**MATERIAL PROVIDED**
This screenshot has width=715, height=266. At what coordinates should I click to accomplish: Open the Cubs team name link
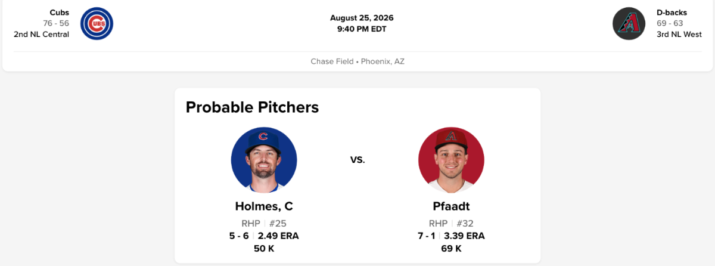click(60, 12)
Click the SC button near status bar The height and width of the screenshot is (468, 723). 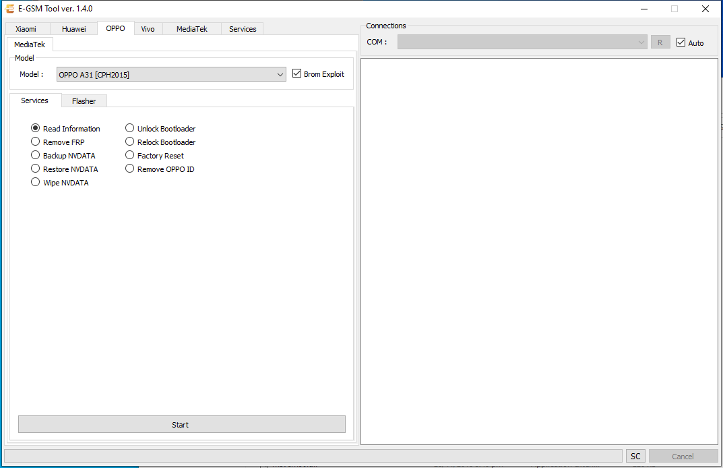(x=635, y=456)
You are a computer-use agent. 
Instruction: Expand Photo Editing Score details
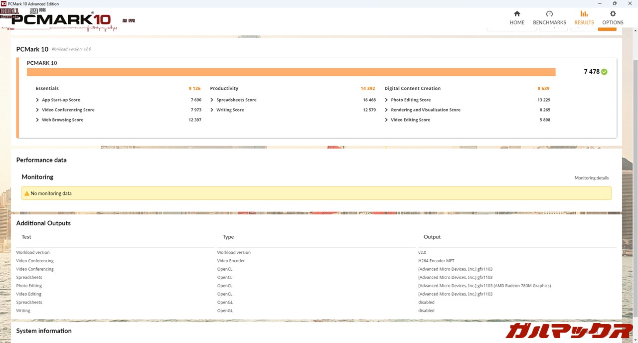tap(386, 100)
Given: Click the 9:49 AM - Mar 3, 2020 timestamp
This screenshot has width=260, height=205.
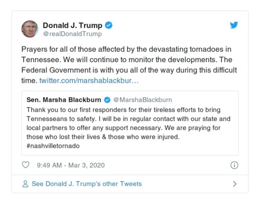Looking at the screenshot, I should pos(71,165).
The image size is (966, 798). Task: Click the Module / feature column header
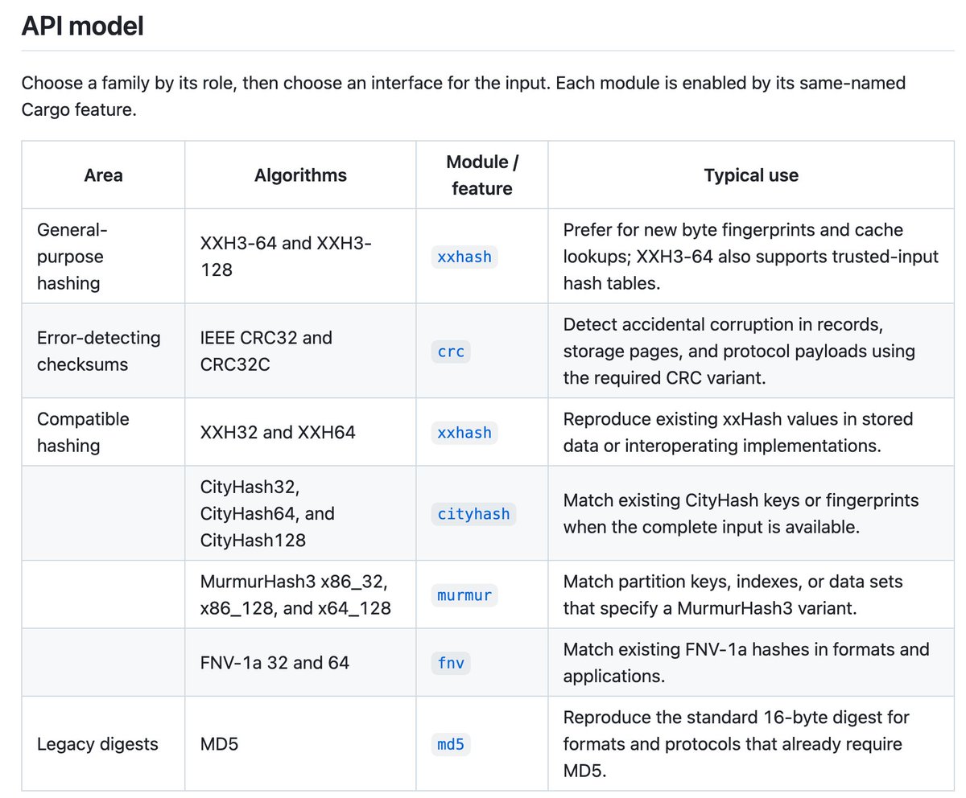point(482,175)
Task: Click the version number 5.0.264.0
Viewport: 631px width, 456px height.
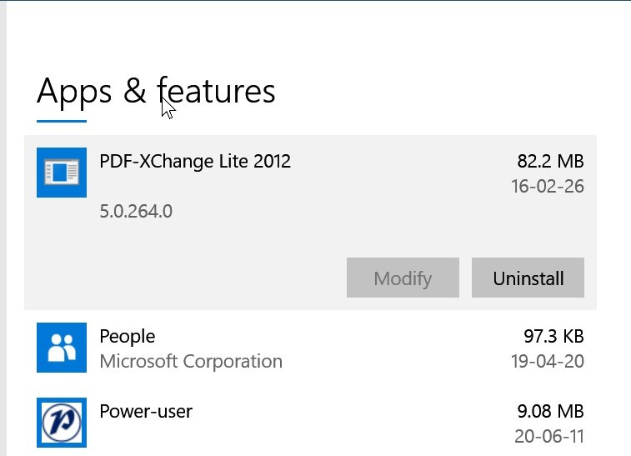Action: [136, 211]
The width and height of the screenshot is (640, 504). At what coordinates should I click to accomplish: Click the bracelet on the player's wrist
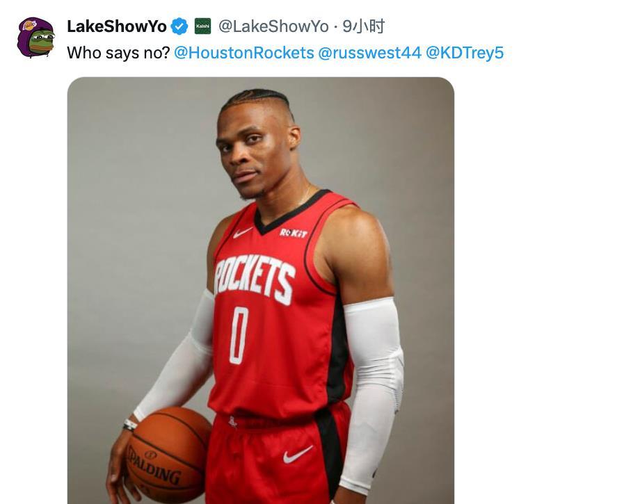(130, 425)
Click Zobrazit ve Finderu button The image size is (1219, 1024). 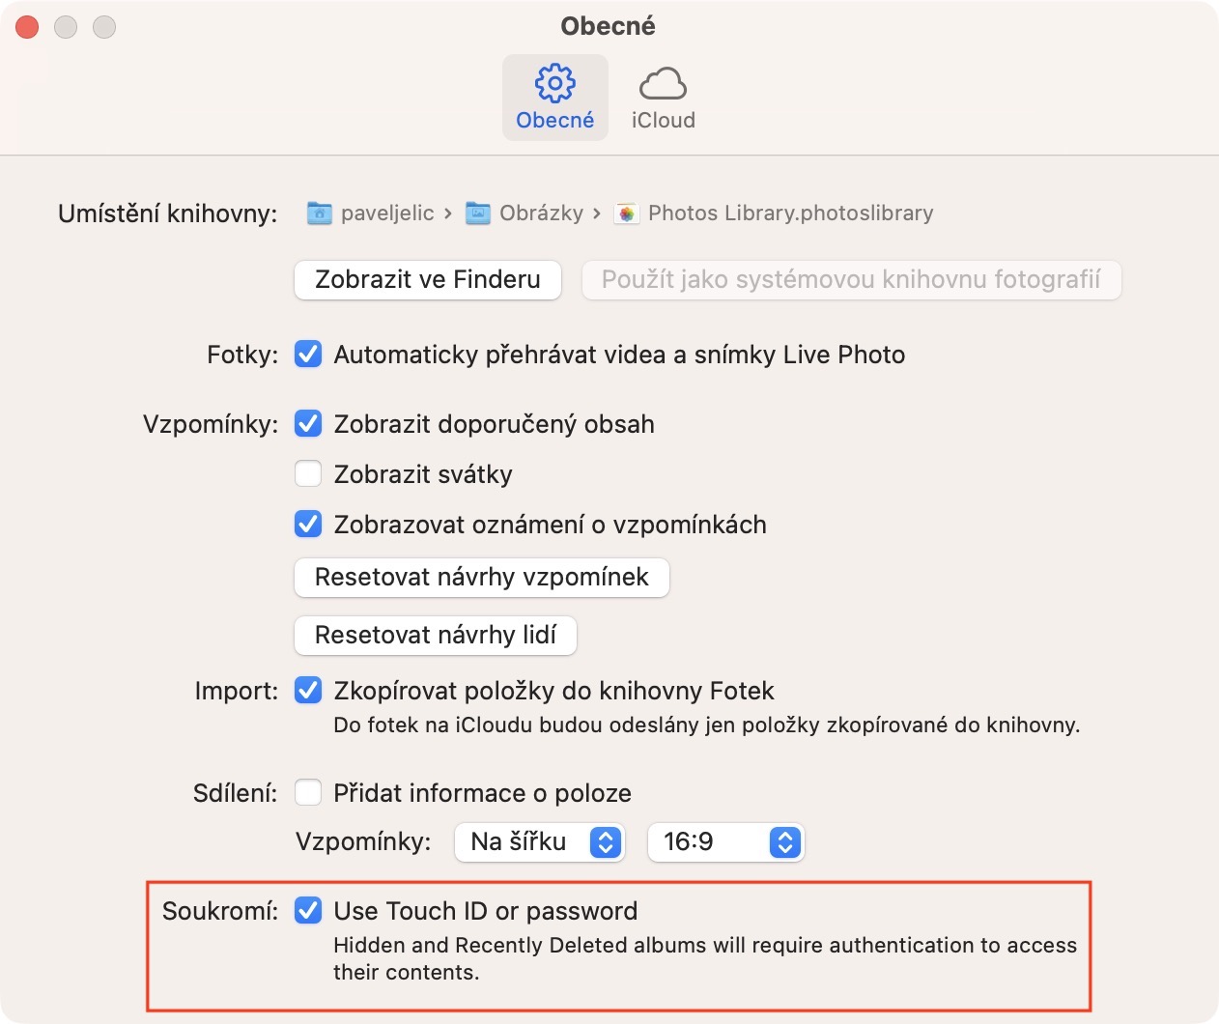427,280
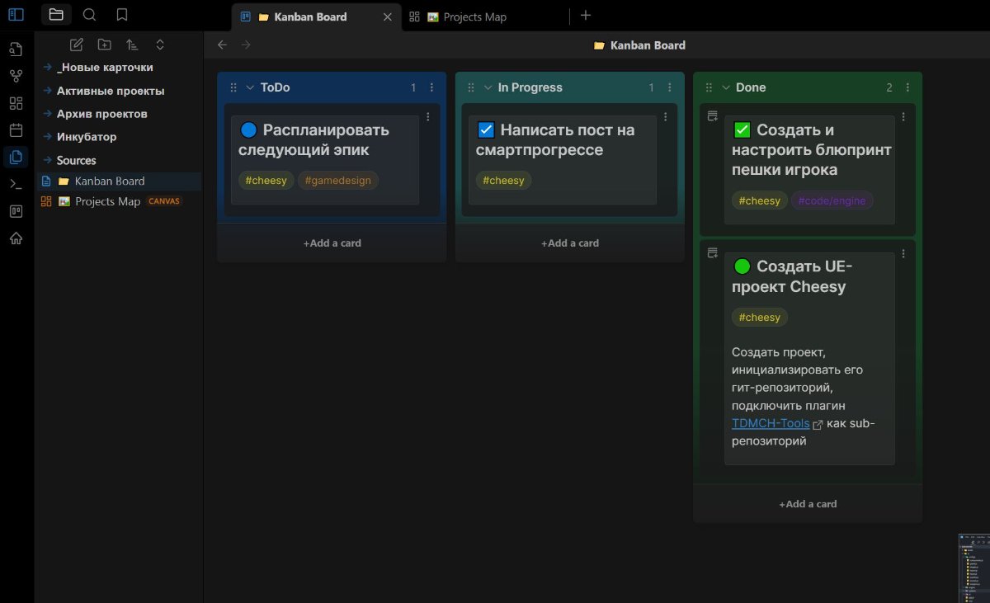Open the bookmarks pane icon

pos(122,15)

**PROBLEM TO WORK ON**
Everything between and including the line above containing "Given: Click the" and the line containing "Task: Click the version number 5.0.264.0" should be reproduced exactly, with pictures excluded.

**TASK ANSWER**
Given: Click the 9:49 AM - Mar 3, 2020 timestamp
This screenshot has width=260, height=205.
Looking at the screenshot, I should pos(71,165).
The image size is (966, 798). Task: Click the Module / feature column header
point(482,175)
Task: Click the version number 5.0.264.0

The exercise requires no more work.